CN: ‘autism mums’, eugenics, forced sterilisation, functioning labels, ableism
“[It’s] not for the disabled students at Cambridge to condemn the idea of a cure for autism.” – Judith Newman, To Siri With Love
For the most part, autistic people vocally object to the search for a cure for their condition. While I was Disabled Students’ Officer at Cambridge, I ran an event about this issue, and was recently surprised to hear that author Judith Newman wrote about it in her book, To Siri With Love. She was astounded that Cambridge students would object to the search for an autism cure, and felt that we had no business sticking our Cambridgey noses into the discussion – even though we were all autistic ourselves, and directly affected by the issue.
There have already been a wealth of excellent analyses and criticisms from within the autistic community addressing the most harmful views expressed within To Siri, wherein Newman, for example, outlines her plan to sterilise her autistic son. But I’d like to address a specific moment, where the author questions whose voices we ought to listen to and prioritise when thinking about the ethics of an autism cure. Because, while Newman rather unhelpfully concludes that autistic people’s voices should be discounted if they are educated at Cambridge, I agree that it’s still a very useful question to ask.
When Newman says, ‘it’s not for the disabled students at Cambridge to condemn the idea of a cure for autism’, I don’t think she’s really referring to class privilege – although that no doubt plays a part. Instead, I think she conceives the autism spectrum to be a straight line between clusters of traits that are ‘high-functioning’ and ‘low-functioning’. Cambridge students therefore exemplify in an extreme sense all the characteristics that denote ‘high-functioning’: being able to live independently, having normative access to language, getting accepted into a world-class educational institution.
“The higher functioning Newman perceives you to be, the better quality of life she deems you to have”
Ignoring for a moment the inadequacy of this spectrum, and the fact that this does not by any means accurately portray the varied experiences of autistic Cambridge students, Judith Newman believes that those of us at the ‘high-functioning’ end have no business condemning a cure because our lives are comparatively going pretty well – according to a particular measure. That is, the higher functioning Newman perceives you to be, the better quality of life she deems you to have.

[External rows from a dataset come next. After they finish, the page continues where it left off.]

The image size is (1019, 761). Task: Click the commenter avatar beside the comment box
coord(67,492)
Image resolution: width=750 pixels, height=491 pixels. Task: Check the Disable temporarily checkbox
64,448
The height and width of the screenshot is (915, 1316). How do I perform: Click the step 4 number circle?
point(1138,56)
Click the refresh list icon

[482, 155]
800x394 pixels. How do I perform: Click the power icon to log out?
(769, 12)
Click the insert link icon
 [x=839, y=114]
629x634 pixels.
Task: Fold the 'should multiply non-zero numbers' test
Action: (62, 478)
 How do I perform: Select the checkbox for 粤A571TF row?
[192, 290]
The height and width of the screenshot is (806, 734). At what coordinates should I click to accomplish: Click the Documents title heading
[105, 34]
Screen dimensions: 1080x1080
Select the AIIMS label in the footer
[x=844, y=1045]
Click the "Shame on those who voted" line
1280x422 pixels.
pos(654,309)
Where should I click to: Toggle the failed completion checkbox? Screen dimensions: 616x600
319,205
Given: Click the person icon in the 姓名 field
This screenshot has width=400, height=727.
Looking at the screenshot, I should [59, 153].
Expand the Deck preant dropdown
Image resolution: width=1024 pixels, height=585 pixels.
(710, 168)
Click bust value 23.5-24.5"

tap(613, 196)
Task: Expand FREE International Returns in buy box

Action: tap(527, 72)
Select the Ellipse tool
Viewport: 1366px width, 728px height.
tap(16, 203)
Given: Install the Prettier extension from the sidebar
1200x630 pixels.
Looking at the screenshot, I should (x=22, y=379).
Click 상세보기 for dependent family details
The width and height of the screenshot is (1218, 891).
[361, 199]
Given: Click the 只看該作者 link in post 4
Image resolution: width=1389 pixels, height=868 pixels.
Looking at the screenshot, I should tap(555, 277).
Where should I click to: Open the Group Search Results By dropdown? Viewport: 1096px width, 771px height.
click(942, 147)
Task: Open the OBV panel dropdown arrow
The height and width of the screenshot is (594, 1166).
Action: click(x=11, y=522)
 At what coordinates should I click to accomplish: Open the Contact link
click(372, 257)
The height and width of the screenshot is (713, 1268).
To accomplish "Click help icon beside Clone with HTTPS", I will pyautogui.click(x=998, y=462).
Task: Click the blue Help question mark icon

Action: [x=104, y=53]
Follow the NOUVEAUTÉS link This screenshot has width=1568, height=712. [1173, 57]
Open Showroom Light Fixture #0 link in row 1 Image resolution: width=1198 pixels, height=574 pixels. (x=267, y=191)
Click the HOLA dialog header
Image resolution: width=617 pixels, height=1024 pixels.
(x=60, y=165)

And while functioning levels may be one (however crude) measure of a person’s quality of life, on its own it constitutes a rather inadequate one; it goes out of its way to avoid taking into account autistic people’s own opinions on how their lives are going. When we think about what good an autism cure could bring, we’re pretty much always thinking about it to the exclusion of those who actually have the condition: how much money could be saved; how the family’s quality of life could be improved; how much we think an autistic person’s life could be improved. This paternalism is an especially pressing issue for autistic people who do not have normative access to language, and who cannot always express their views.
Having said what I’ve said, I still think we need to be honest with ourselves – I believe Newman is completely correct when she implies that my experience is totally alien to many other autistic people. I will readily accept that my life experiences differ from others’, and I believe I experience a kind of relative privilege. I accept that the voices of autistic people like myself – a Cambridge graduate – dominate discussions of autistic experience; that ‘autistic’ is often used as short-hand for ‘high-functioning autistic’ within our communities (no matter how much we will nominally reject functioning labels).
We need to do better when we talk about autism. A large part of that is undoubtedly to be critical when neurotypical parents speak for their autistic children – especially when they claim to carry more weight than the lived experience of other autistic people. However, if we are to move towards a productive system of representation, rather than simply waxing lyrical via articles and Twitter threads, then we have to be fairly practical and honest about how this could happen. We need to accept that for many autistic people, their carers will be their parents or another family member; that however uncomfortable we may feel about this, they may well often have the best understanding of the autistic person’s feelings, thoughts, and desires.
“Newman is completely correct when she implies that my experience is totally alien to many other autistic people”
What follows is to regard this sensitively, critically, and contextually. It is not to disregard any autistic person’s views, regardless of what measures might be applied to them to judge their worthiness to participate in the discussion. It is not to accept inadequate and offensive functioning labels as a way of collapsing myriad autistic lived experiences into two inflexible categories. It is not to prioritise neurotypical parents over their autistic children, or over any other autistic person.
So, is it for the disabled students of Cambridge to condemn a cure for autism? Very much so, as much as they would like to, and as much as any other autistic person. But we still need to be honest, and recognise that whenever these discussions happen, our voices seem to be heard and valued that much more.